Comic History Editorial cartooning Profiles

Pictures of Pat – Oliphant Remembered

There have been a number of tributes to Pat Oliphant, here we link to some of them.

Pat Oliphant with Ann Telnaes

Ann Telnaes writes of her admiration of Pat Oliphant.

People will throw around the label of legend in the editorial cartooning profession but Pat Oliphant was truly one. Not only did his editorial cartoons and caricatures slice right through deserving politicians and public figures, his draftsmanship was on a level far above everyone else. No one came close to his drawing ability in editorial cartooning…

Pat Oliphant – Ronald Reagan

Nick Anderson at Counterpoint (scroll down):

His influence on editorial cartooning is impossible to overstate. Every cartoonist working today—whether they realize it or not—draws in a profession he helped redefine. His sparse compositions, devastating caricatures and uncompromising independence raised the standard for everyone who followed. He proved that a single drawing, executed with intelligence and courage, could say more than a thousand-word editorial.

Pat Oliphant tribute cartoon by Aaron Classy

Aaron Classy on Pat’s influence on a young cartoonist.

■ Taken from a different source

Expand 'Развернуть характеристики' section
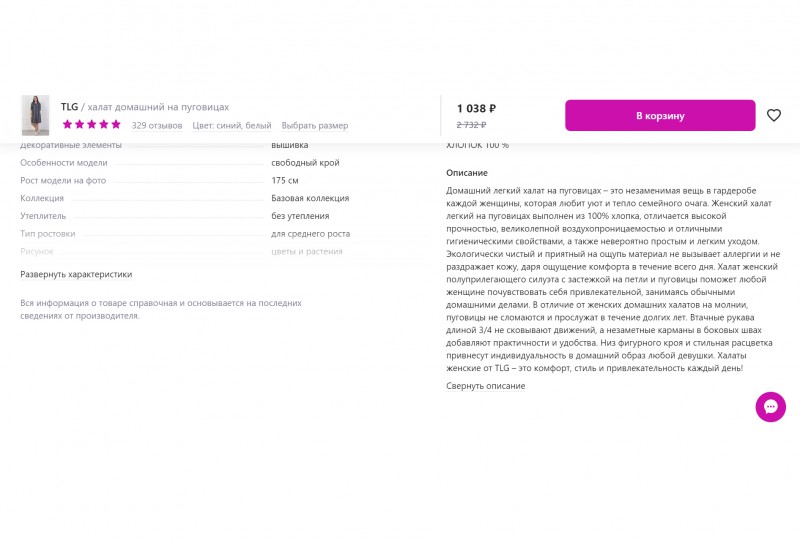(76, 275)
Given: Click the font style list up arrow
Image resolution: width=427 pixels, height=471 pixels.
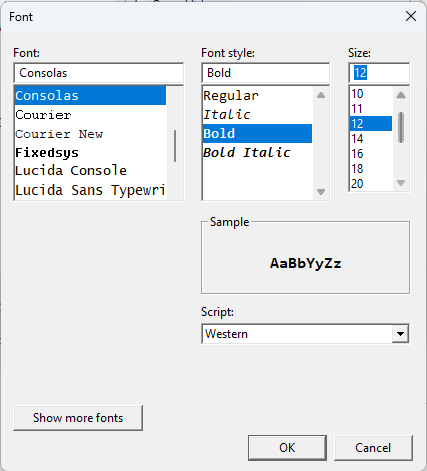Looking at the screenshot, I should 321,95.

Yesterday, we lost a giant in the editorial cartooning world, and I will leave it to the more experienced cartoonists who knew him and his work much better than me to eulogize him. So instead, somewhat selfishly, I will talk about how much his work meant to me…

Where other cartoonists seemed to fall back into formulaic categories for their humor, Oliphant always used a “fresh” line of humorous attack, one which struck me as original and not something that I was expecting or thinking, however delulu-like, “Yeah, I could have come up with that.”

Punk by Oliphant

Jack Ohman on Pat’s passing:

Pat Oliphant died yesterday at 90, and this was a moment when all of my colleagues were all texting and calling each other about it.

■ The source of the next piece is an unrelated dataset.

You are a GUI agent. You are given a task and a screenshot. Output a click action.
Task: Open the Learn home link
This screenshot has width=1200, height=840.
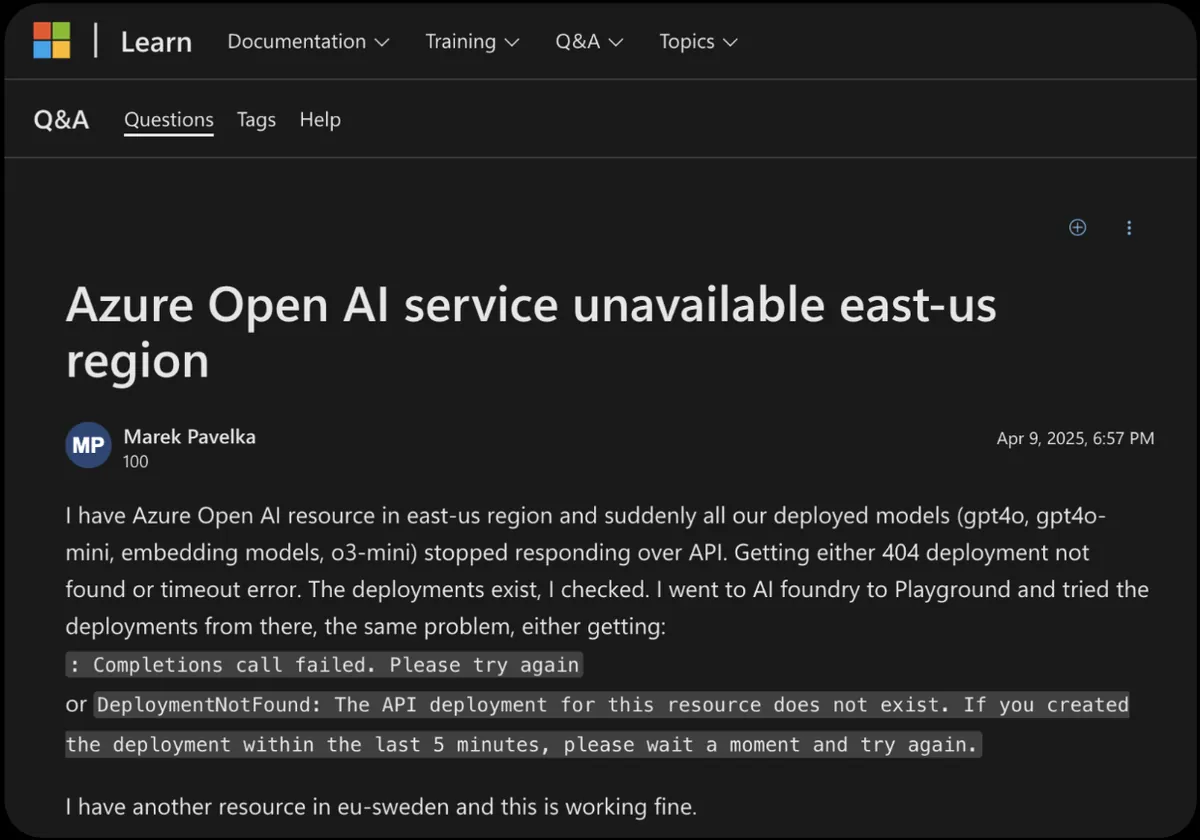(156, 42)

The utter brutality of his work, combined with his dead-on illustration ability, made him the pre-eminent editorial cartoonist. Pat was heavily influenced by Scarfe, Searle, Low, and Illingworth. Later in his career he simply just decided to draw mostly like Illingworth, as no one was checking or cared. But hey…

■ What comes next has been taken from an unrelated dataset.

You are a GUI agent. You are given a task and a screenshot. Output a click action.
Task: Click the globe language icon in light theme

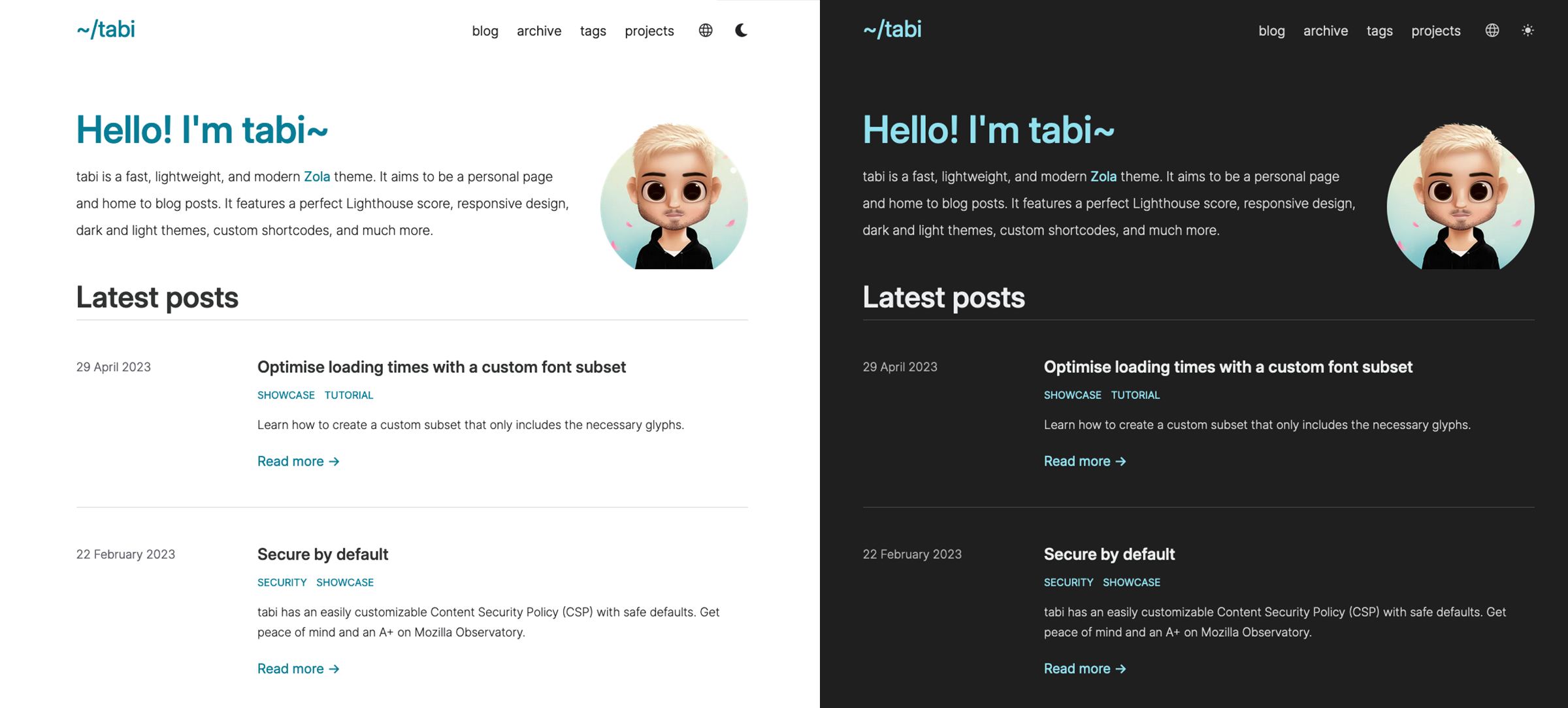tap(706, 30)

Pat was a master of illustration. I can still recall a rollercoaster drawing he did. I don’t remember the idea so much as the way he drew the tracks, tilted to suggest better perspective. He did beautiful, ornate interiors. His buildings were unparalleled. Banisters, darkened entryways, staircases—you name it…

Pat’s ‘scratch pad’. (Century Association, NYC 2023)

Fellow Australian emigrant Jason Chatfield on Pat:

Here’s my favourite measure of his influence, better than the Pulitzer, better than the seven NCS Editorial Cartoon Awards, better than the two Reubens or the Thomas Nast Prize: at one point Pat started using DuoShade board, a chemically treated paper that produced textured grey backgrounds. Nearly every political cartoonist in America immediately did the same. When he dropped it in the early 80s, the company’s sales collapsed.

That is influence. Not applause. Not likes. An entire industry buying the paper you buy, then abandoning it the moment you do, like starlings.

He was, and I will not be taking questions, the finest draftsman who ever worked in this game. Alongside names like Thomas Nast, he sits in the very small club of cartoonists who changed what the job was.

Jason mentioned Nick Galifianakis‘ tribute to Oliphant at the 2023 National Cartoonists Society Reuben Awards. Here is a video of that.

Andrews McMeel/GoComics has an archive of Pat Oliphant cartoons dating back to 1980 for our enjoyment.

The Daily Cartoonist has an aggregration of newspaper obituaries which has been updated today.

About those newspaper obituaries Ward Sutton has this to say:

Ward Sutton on the Pat Oliphant newspaper obituaries

If “A Savage Art: The Life & Cartoons of Pat Oliphant” come to your area you are encouraged to see it.

There will certainly be more tributes coming over the next days and weeks

and I apologize for those tributes I have missed.